* _WHAT THE TASK ASKS_: Find the line with "This screenshot has height=896, width=1284." in the entries below, then reproduce it and every line after it down to and including the line with "Click the creation time 2025-03-17 18:50:01", exactly.

* _RECORD EXCERPTS_:
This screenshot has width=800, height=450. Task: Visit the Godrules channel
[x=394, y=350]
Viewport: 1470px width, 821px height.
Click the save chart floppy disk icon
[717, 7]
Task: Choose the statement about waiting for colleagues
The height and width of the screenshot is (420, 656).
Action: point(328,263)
==
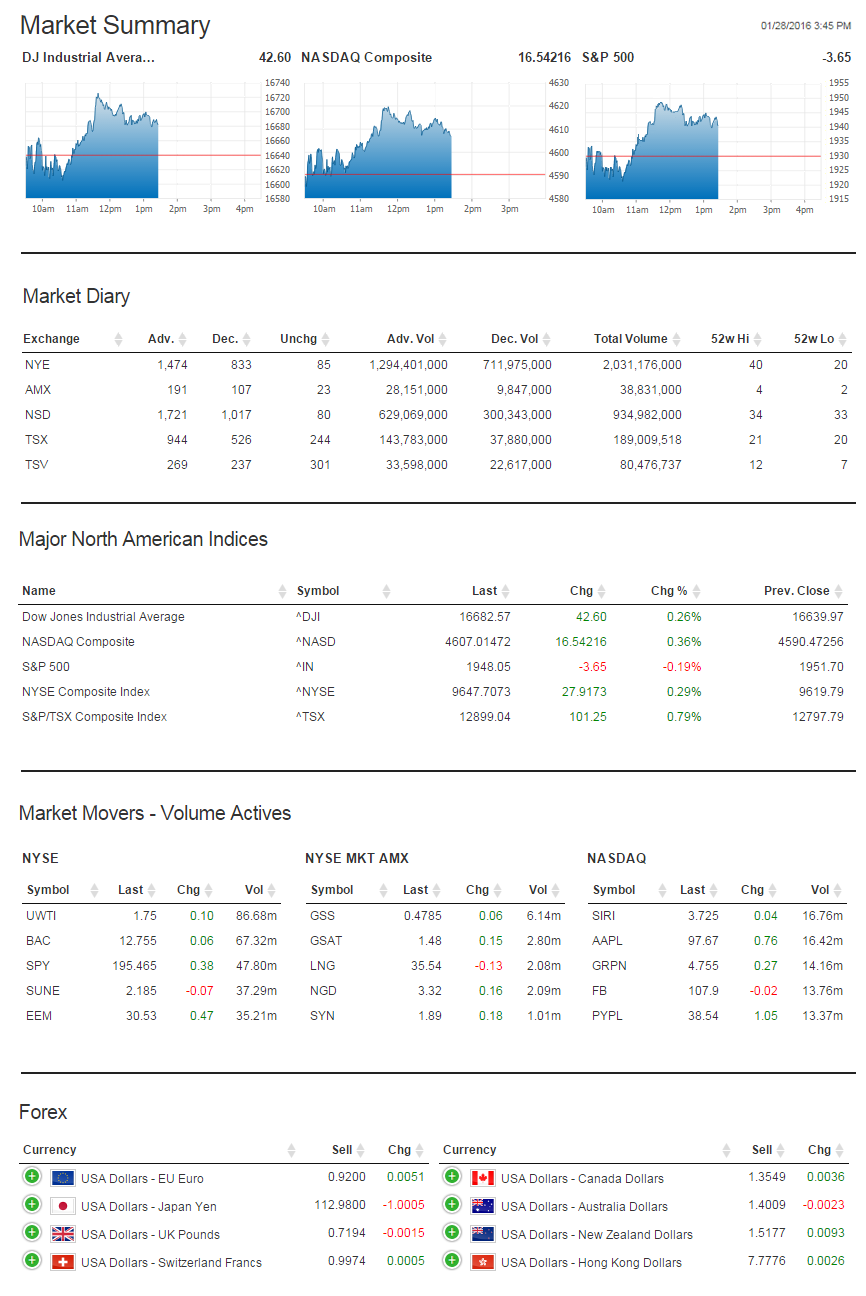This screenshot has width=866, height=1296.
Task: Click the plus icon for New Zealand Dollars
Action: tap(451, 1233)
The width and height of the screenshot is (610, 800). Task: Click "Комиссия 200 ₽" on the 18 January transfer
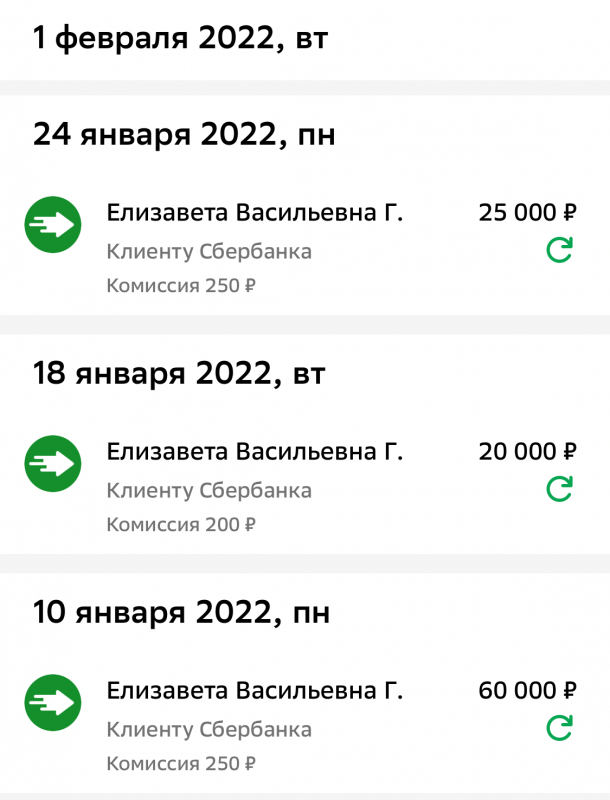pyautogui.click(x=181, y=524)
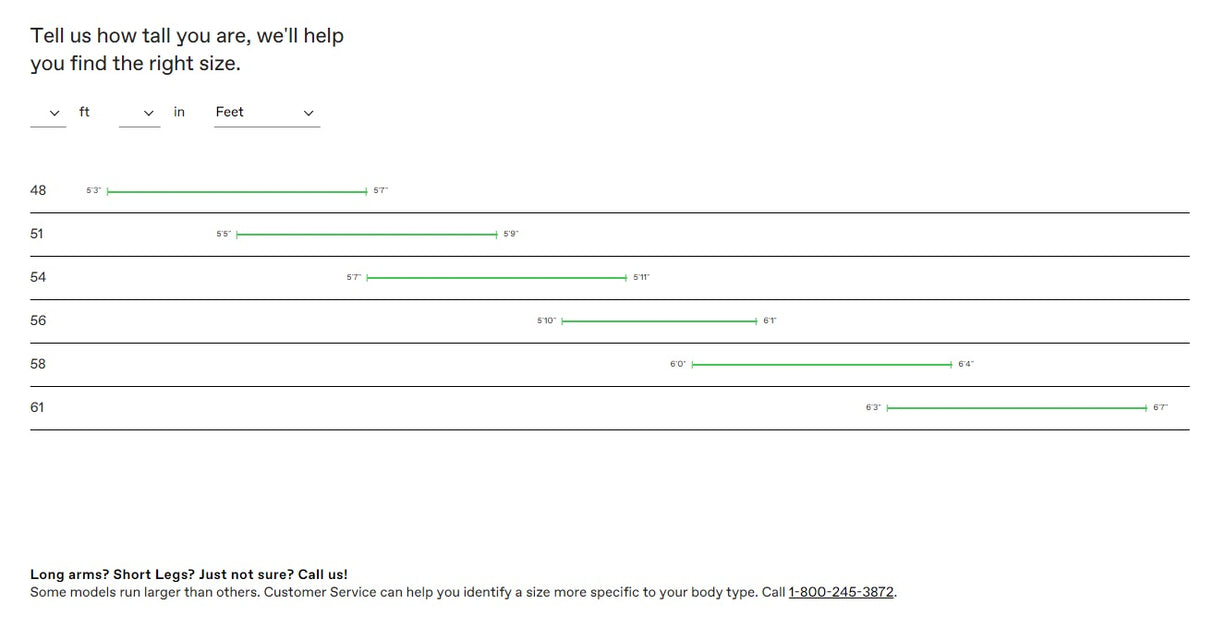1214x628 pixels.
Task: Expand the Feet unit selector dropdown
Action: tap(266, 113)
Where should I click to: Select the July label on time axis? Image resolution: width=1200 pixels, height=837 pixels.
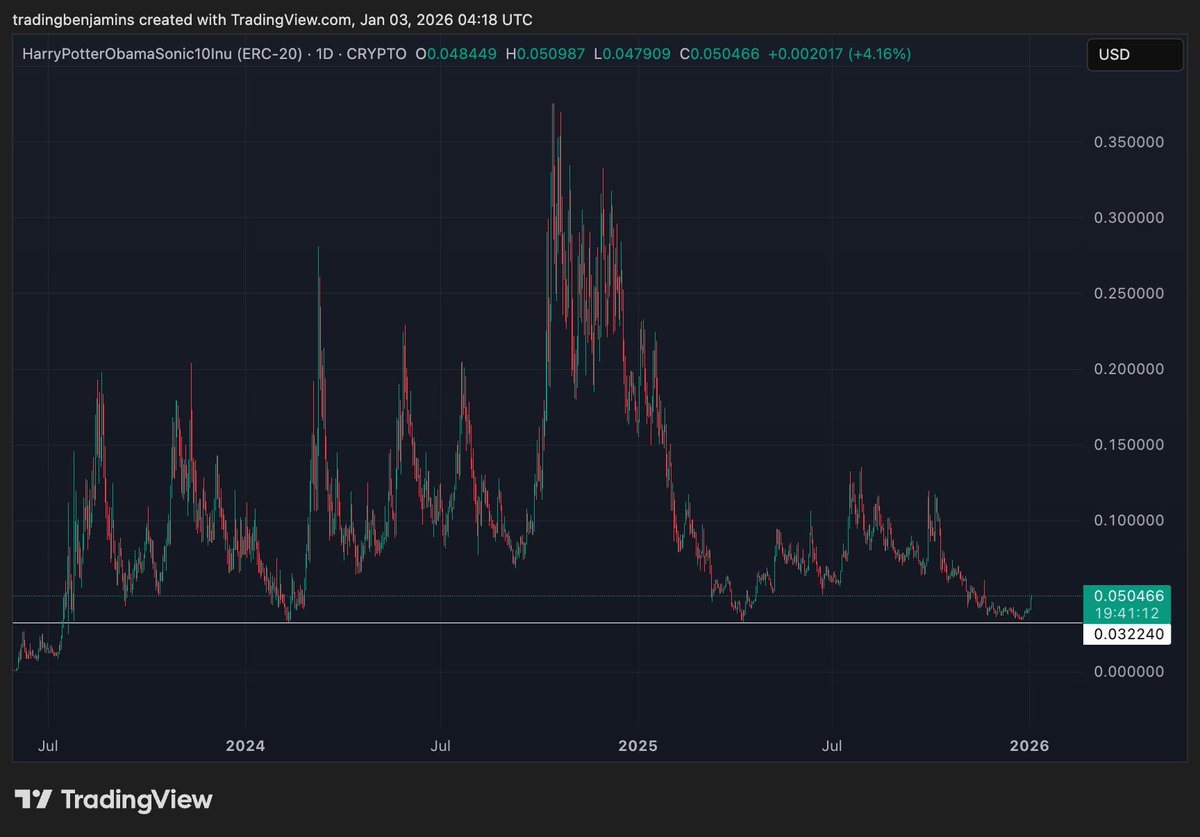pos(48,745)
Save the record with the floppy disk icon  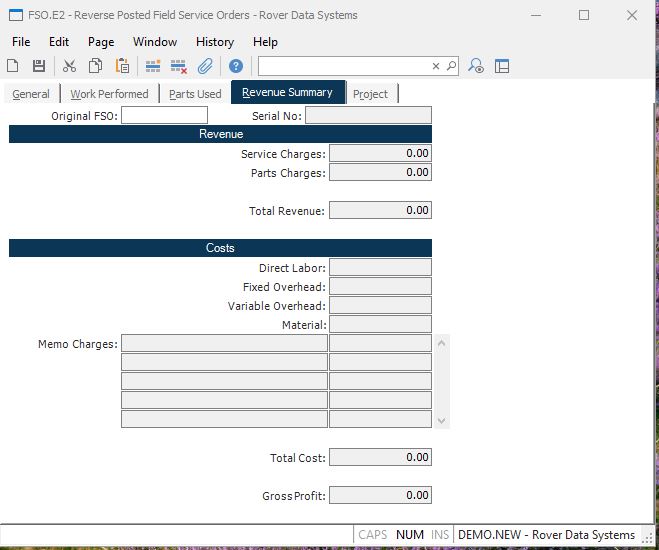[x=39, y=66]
--
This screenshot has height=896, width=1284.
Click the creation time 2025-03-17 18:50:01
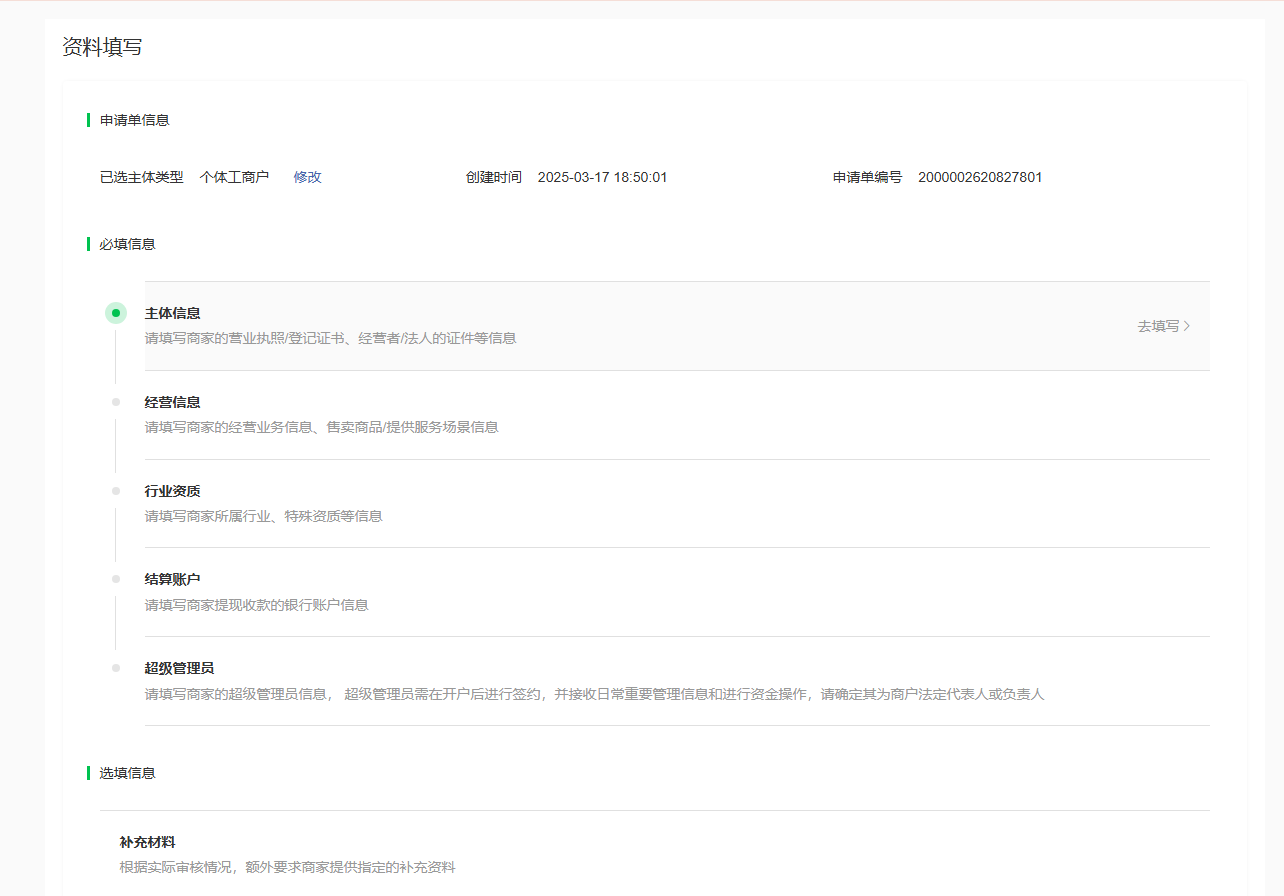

* _COMPLETED EXERCISE_:
This screenshot has height=896, width=1284.
Click the creation time 2025-03-17 18:50:01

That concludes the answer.